Peter Matthiessen’s final book meditates on ecstasy and rage, good and evil

Peter Matthiessen’s final book meditates on ecstasy and rage, good and evil

Peter Matthiessen died only days before the publication of his 33rd book, and it would be tempting to judge his work in a softer light because of it. Fortunately, that’s not necessary. In Paradise, Matthiessen’s first work of fiction since 2008’s Shadow Country, is based on his real-life experience attending a spiritual retreat at the site of the Auschwitz concentration camp on the outskirts of Oswiecim, Poland. The book is a bewildering and cerebral meditation on good and evil, and it is powerful even in the face of skeptical readers who might scoff at such broad philosophical platitudes.

In 1996, Matthiessen, a longtime Zen Buddhist, attended his first of three spiritual retreats at Auschwitz-Birkenau. An arrival at the most famous site of modern genocide to spend a week “bearing witness”—often sitting by the train tracks at Birkenau and chanting the names of the dead—is already an incomprehensible burden, what retreat leader Bernie Glassman has called “a social koan.” And so for years, Matthiessen tried to capture that feeling of being, as he writes in In Paradise, “broken-brained and wholly brokenhearted.” Unable to find a place for it in a non-fiction narrative, and unable to justify a non-Jewish American journalist writing about the Holocaust, he found a place for this reflection in the fictional In Paradise, about Clements Olin, a Polish-born American man who makes a pilgrimage to the site where his mother was likely exterminated. He has only his broken Polish and a 50-year-old photograph to remember her by.
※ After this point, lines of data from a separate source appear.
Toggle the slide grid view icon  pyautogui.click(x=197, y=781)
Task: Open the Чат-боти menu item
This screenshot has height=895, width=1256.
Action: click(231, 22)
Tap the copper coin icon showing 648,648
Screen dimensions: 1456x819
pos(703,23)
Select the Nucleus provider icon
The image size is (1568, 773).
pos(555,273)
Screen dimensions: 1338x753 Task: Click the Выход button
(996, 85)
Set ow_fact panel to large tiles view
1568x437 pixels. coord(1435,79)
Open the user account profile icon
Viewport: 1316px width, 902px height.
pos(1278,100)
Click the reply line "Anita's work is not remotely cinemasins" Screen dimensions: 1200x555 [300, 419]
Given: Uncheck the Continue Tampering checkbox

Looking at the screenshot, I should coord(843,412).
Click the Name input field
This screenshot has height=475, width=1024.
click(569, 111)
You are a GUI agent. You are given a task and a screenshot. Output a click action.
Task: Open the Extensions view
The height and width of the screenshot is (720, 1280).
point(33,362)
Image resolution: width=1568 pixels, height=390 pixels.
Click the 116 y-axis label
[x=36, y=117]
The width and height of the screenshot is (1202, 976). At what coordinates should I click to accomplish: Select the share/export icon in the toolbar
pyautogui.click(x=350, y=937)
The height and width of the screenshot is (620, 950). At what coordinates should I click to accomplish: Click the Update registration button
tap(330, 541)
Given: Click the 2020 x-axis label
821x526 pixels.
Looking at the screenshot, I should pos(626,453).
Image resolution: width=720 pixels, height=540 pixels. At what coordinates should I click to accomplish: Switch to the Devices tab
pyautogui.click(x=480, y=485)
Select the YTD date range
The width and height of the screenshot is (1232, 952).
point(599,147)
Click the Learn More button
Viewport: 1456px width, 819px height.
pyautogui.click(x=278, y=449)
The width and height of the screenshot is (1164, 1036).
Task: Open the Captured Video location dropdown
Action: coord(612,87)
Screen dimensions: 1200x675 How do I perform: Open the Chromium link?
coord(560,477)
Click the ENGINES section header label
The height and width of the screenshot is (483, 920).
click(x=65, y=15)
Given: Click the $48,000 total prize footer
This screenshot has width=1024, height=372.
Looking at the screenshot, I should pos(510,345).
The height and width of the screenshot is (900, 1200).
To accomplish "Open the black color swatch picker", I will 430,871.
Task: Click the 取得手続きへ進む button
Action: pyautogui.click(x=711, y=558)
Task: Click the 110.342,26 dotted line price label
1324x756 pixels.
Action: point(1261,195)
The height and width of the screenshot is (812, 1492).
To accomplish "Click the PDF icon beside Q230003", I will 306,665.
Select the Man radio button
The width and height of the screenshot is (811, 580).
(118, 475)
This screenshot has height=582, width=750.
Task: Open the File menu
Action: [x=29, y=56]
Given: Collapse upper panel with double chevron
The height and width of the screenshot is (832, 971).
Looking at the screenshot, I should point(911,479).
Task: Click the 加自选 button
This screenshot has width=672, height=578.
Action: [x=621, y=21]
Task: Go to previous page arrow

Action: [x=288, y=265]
Like Olin, the other participants in this retreat—who have gathered with the loose agreement to bear witness to the suffering and death that have taken place there—have a difficult time articulating exactly what has brought them to the site of a Nazi concentration and extermination camp. Reading even a fictionalized telling of this retreat brings to mind the intellectual turmoil one must undergo to make such a pilgrimage. Why preserve this place of genocide? Why spend a week keeping vigil in the women’s barracks?

Matthiessen’s writing flexes the same kind of muscularity as others of his generation—Vonnegut, Styron, Doctorow—but his devotion to Zen Buddhism results in a spiritual journey that’s palatable even to the non-spiritual. His characters, even Olin, are kept at a distance from the reader, but that’s because the book is only ostensibly about individual people. But neither are these characters simply holding a banner for an archetype or metaphor; they are fully realized people, and within them are the kernels of horror and joy shared by all of humanity. This is most slyly encapsulated in the book’s uncomfortably ironic title, which comes from the crucifixion story in the Gospel Of Luke, when Jesus tells one of the men nailed to a cross next to him that “today you will be with me in paradise.”

It takes an unparalleled voice to transcend the weight of the Holocaust—not just the burden of its inconceivable evils, but also the mountain of books that have been written about it. Perhaps it’s fitting that this voice comes from a non-Jewish American Zen Buddhist: someone removed enough from the Holocaust that he can start to work out what effect this site of profound malevolence has, even on people untouched by its gas chambers. It’s a very Peter Matthiessen thing to do, taking a notion far too big to fit in a book, and crafting a sober narrative that outlines the concept of evil and underscores the specificity of the human capability for it. Rather than shoehorning broad themes into a narrow fiction, he uses the narrative to rub salt in the wound that humanity has brought upon itself, exposing its goodness while decrying its evil. Matthiessen writes a cruel, peculiar romance for his main character, but he also makes it possible for Olin to experience ecstasy here. As In Paradise also explores what it means to find love in the midst of these manmade ashes, it also questions what responsibility humanity has as the final reverberations of the Holocaust fade away with its last survivors.